Enable local keepstore on slurm/lsf if cluster config file already exists on compute node
Currently crunch-run only brings up a local keepstore process if it receives the cluster config on stdin, which currently only happens under arvados-dispatch-cloud. When using slurm or lsf, it is not enabled, and there is no error/warning saying why.Proposed improvements:
- If cluster config is not supplied on stdin, try reading it from
/etc/arvados/config.yml(or a different value specified on the command line via CrunchRunArgumentsList config)
- If local keepstore is enabled in config (LocalKeepBlobBuffersPerVCPU>0) but can't be brought up because cluster config file does not exist or cannot be read, log a message to that effect, and proceed using the usual keepstores
- always log where it got the config from (stdin, somewhere on the file system, or didn't find it, so won't try to use it).
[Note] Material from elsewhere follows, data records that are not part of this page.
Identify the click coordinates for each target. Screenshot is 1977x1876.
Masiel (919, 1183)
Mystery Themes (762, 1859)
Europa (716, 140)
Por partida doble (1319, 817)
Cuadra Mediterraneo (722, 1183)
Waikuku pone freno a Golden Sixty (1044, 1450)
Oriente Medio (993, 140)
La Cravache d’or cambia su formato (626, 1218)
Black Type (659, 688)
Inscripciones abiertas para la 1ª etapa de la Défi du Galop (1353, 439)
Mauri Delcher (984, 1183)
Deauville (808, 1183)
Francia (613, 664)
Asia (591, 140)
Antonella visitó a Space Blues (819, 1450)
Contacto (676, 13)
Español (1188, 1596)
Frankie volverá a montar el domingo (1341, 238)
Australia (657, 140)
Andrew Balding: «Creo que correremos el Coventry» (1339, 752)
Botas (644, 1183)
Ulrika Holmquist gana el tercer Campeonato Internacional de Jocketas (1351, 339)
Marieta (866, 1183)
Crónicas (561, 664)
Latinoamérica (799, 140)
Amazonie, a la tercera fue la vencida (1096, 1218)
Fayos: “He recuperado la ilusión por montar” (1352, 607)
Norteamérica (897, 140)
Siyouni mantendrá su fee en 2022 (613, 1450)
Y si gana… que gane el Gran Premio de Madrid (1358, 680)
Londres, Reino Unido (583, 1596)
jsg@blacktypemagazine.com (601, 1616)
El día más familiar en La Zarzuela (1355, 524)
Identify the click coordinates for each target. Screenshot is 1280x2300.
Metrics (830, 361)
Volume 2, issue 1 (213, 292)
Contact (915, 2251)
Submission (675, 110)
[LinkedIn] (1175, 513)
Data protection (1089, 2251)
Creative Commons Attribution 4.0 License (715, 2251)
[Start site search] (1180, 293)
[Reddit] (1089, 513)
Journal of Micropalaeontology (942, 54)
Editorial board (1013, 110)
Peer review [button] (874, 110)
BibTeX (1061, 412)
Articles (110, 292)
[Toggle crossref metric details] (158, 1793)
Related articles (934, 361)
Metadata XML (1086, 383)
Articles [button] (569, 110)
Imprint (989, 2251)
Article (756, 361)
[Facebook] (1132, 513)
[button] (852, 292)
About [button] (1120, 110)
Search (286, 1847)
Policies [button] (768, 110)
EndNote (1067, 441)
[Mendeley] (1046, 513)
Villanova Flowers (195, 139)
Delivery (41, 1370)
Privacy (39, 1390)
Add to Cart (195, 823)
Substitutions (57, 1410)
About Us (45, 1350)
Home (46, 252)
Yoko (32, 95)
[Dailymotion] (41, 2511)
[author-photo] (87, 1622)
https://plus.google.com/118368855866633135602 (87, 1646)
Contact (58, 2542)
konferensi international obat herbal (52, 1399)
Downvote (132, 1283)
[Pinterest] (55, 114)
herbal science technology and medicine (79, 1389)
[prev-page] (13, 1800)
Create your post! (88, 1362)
- Explain in config.default.yml comments (and in upgrade notes) that the sysadmin is responsible for deploying the cluster config file to the compute nodes in order to use this feature with slurm or lsf
Updated by Tom Clegg over 1 year ago
- to set up keepstore, we need ctr.RuntimeConstraints.VCPUs
- to get ctr.RuntimeConstraints.VCPUs, we need an ArvadosClient
- the ArvadosClient we use for everything else can't be created until after the local keepstore is set up (otherwise ARVADOS_KEEP_SERVICES won't be set correctly and the local keepstore won't get used)
In a-d-c world, we get around this by passing the desired number of buffers (VCPUs × bufsPerVCPU) from the dispatcher on stdin, along with the cluster config.
Rather than update the lsf/slurm dispatchers to do that, it seemed more reasonable to create a separate ArvadosClient just for the purpose of fetching RuntimeConstraints so we can do this. This means we do two "get container" calls now (we re-fetch the whole thing a bit later in crunch-run initialization), which is not strictly optimal, but also not that big a deal, and I didn't want to let this change get too extensive over it.
Also fixed the cgroup func so its tests show failure messages when they fail, instead of aborting the whole test suite with a log.Fatal().
Also fixed the
-broken-node-hook flag which (afaict) stopped working when we moved crunch-run into an arvados-server subcommand, because it was attached to the default flagset instead of the flagset we actually use to parse args.